* _Required action_:
Only those lines from the one with "has width=1153, height=429." through the last line of the material below should be output, each exactly as it appears.

[Source data Boundary: Start]

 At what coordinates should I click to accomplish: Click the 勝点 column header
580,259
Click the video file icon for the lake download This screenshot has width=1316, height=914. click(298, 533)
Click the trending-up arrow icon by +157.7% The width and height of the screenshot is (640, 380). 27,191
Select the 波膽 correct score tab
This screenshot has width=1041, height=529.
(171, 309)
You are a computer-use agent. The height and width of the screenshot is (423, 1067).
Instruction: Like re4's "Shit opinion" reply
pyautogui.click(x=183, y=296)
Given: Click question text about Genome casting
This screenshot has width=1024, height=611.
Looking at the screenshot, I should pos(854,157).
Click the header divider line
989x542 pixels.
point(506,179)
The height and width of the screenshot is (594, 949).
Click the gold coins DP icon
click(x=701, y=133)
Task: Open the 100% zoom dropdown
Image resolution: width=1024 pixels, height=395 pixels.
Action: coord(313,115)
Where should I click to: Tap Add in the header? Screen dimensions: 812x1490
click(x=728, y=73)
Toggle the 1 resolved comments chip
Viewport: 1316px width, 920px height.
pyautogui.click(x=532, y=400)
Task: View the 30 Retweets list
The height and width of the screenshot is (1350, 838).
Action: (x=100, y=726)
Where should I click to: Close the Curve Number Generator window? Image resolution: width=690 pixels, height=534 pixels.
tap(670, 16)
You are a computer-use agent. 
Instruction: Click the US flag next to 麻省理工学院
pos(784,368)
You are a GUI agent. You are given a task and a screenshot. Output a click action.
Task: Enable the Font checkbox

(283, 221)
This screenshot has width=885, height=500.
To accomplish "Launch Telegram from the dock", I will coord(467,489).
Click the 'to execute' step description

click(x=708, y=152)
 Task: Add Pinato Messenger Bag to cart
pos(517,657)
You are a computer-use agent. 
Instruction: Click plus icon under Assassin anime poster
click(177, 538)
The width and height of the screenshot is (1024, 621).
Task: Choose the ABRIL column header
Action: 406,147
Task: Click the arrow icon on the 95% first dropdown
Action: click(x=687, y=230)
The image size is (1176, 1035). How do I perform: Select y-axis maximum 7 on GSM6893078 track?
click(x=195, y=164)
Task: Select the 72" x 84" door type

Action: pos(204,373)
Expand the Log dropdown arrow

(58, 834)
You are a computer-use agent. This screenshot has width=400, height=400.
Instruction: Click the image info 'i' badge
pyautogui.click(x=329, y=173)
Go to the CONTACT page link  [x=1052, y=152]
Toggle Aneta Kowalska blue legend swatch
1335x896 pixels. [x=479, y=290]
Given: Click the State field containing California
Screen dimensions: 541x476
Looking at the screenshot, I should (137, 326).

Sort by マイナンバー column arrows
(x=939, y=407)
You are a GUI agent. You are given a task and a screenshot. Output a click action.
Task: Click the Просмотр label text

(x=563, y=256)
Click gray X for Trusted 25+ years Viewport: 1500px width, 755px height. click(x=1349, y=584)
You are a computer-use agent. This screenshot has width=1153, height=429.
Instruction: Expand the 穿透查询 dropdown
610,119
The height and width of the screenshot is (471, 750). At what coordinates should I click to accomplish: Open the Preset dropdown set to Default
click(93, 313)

[Source data Boundary: End]

* _Response to the task_:
You are a computer-use agent. This screenshot has width=1153, height=429.
Instruction: Expand the 穿透查询 dropdown
610,119
The height and width of the screenshot is (471, 750). At what coordinates should I click to accomplish: Open the Preset dropdown set to Default
click(93, 313)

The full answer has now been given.